To understand how the microbiota induces basal expression of IFN-Is, the authors analyzed mice defective in different innate immune pathways. They found that induction of IFN-Is by the microbiota involves tonic activation of the cGAS-STING pathway and that this did not require direct bacteria-host cell contact. Consequently, mice ablated in the cGAS-STING-pathway were less responsive to and were more susceptible to HSV-1 and VSV infections.

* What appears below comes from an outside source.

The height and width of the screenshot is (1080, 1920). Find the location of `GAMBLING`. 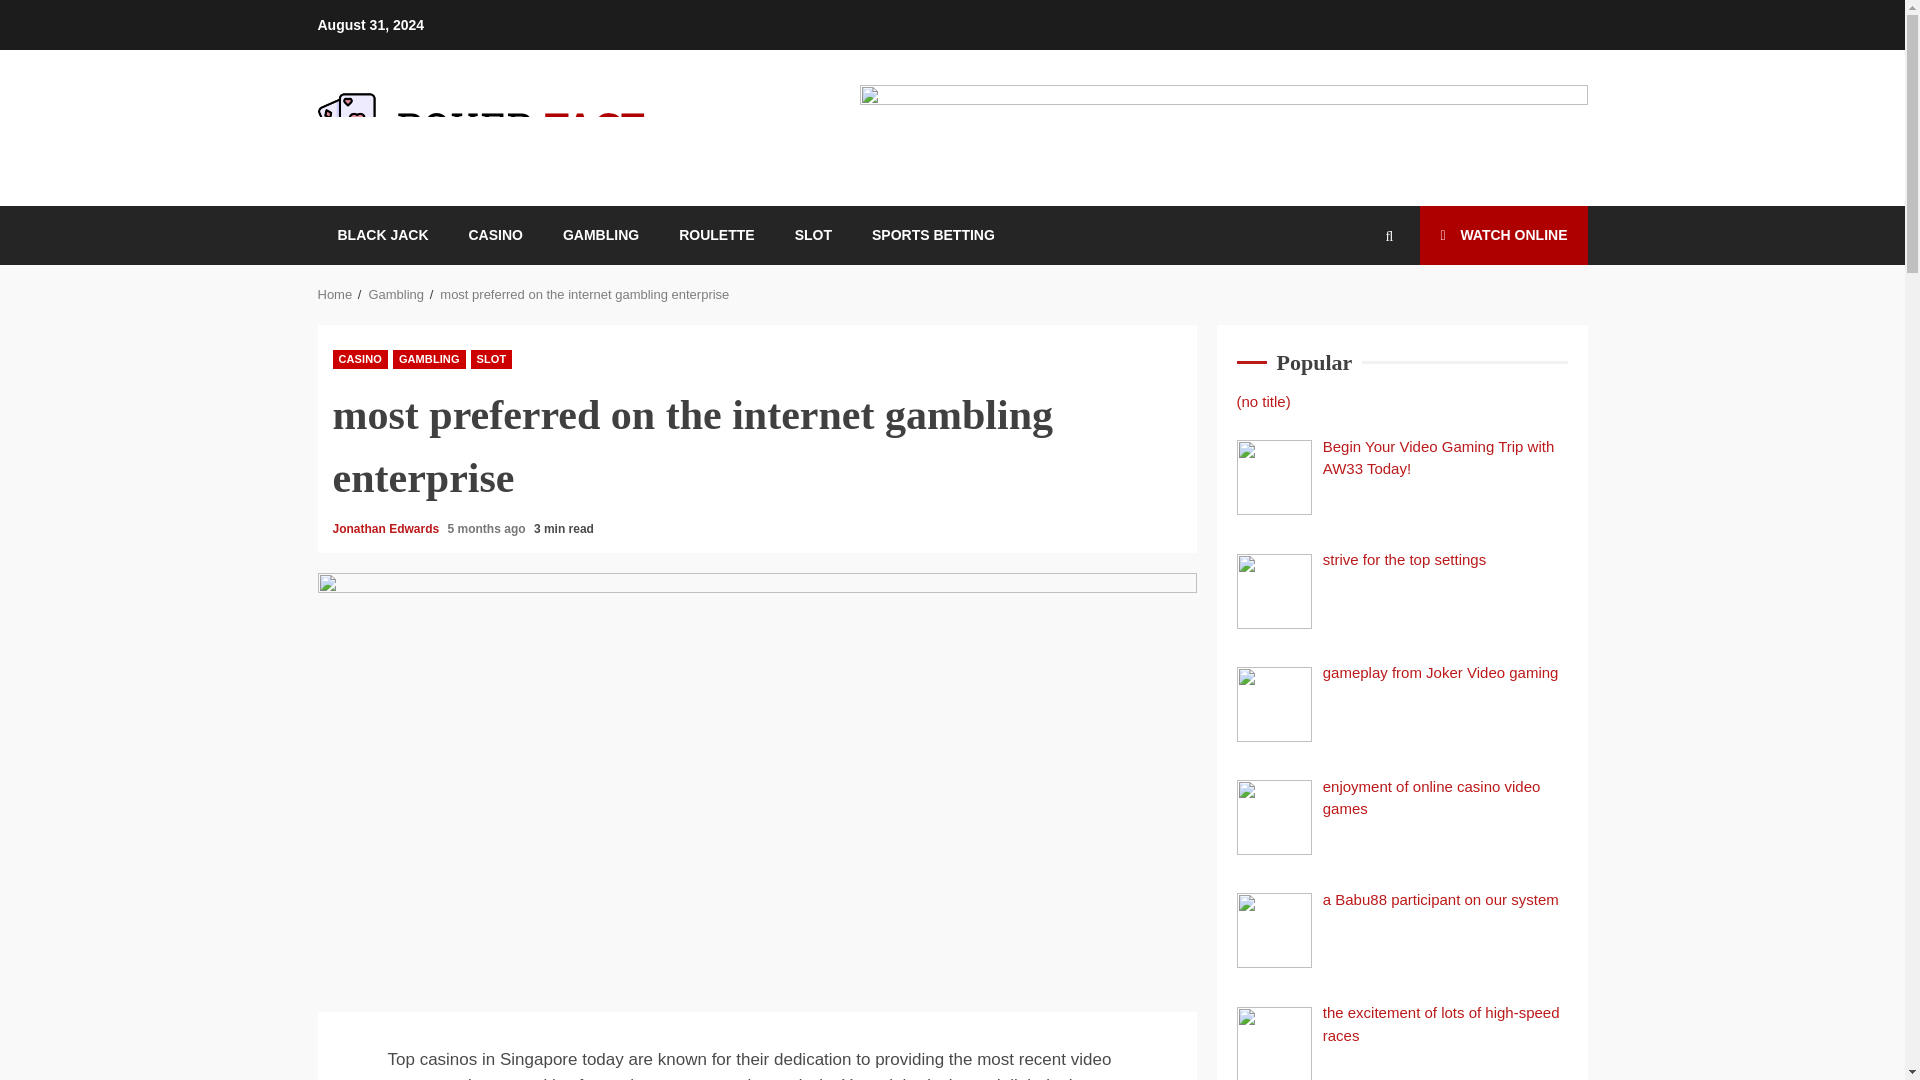

GAMBLING is located at coordinates (600, 235).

"Innate immune sensing of extracellular microbes including the gut microbiota is generally assumed to occur via cell surface receptors such as TLRs, while activation of cytosolic immune receptors such as cGAS only occurs in response to invasive DNA viruses, pathogenic bacteria, or parasites equipped with virulence factors allowing them to invade and replicate inside the cell. Thus, the finding that the intracellular cGAS-STING pathway is a sensor of extracellular gut bacteria was unexpected. Moreover, it was unclear to us how gut bacteria, physically separated from host cells by barriers such as the mucus and gut epithelial layer, are nonetheless able to trigger a systemic cGAS-STING-IFN-I response to protect distal organs against viruses," explains Dr. Nelson Gekara, Stockholm University, the senior investigator of the study.

Bacterial membrane vesicles (MVs) are small lipid bilayer vesicles released from bacteria and likely can traverse tissue as well as cell membrane barriers. Therefore, the researchers considered MVs as possible vehicles allowing gut bacteria to deliver DNA into distant host cells thereby mediating a systemic cGAS-STING-IFN-I response. Indeed, they found DNA containing membrane vesicles from gut microbiota were present in blood circulation and when incubated with cells in vitro or inoculated into mice, such MVs promoted the clearance of viruses.

"This study fills an important gap in our understanding of how the gut microbiota mediates systemic immune modulation. They also underscore the underappreciated risk of antibiotics: antibiotics are commonly taken by self-medicating patients to 'treat' undiagnosed illnesses and are sometimes prescribed to patients, as a precaution against bacterial infections that often emerge after viral infection. Our results show that by perturbing the microbiota, antibiotics can adversely impair our ability to fight viral infections. A relevant and perhaps timely message in the current times of a global viral pandemic is that overuse of antibiotics can exacerbate viral infections," concludes Dr. Nelson Gekara.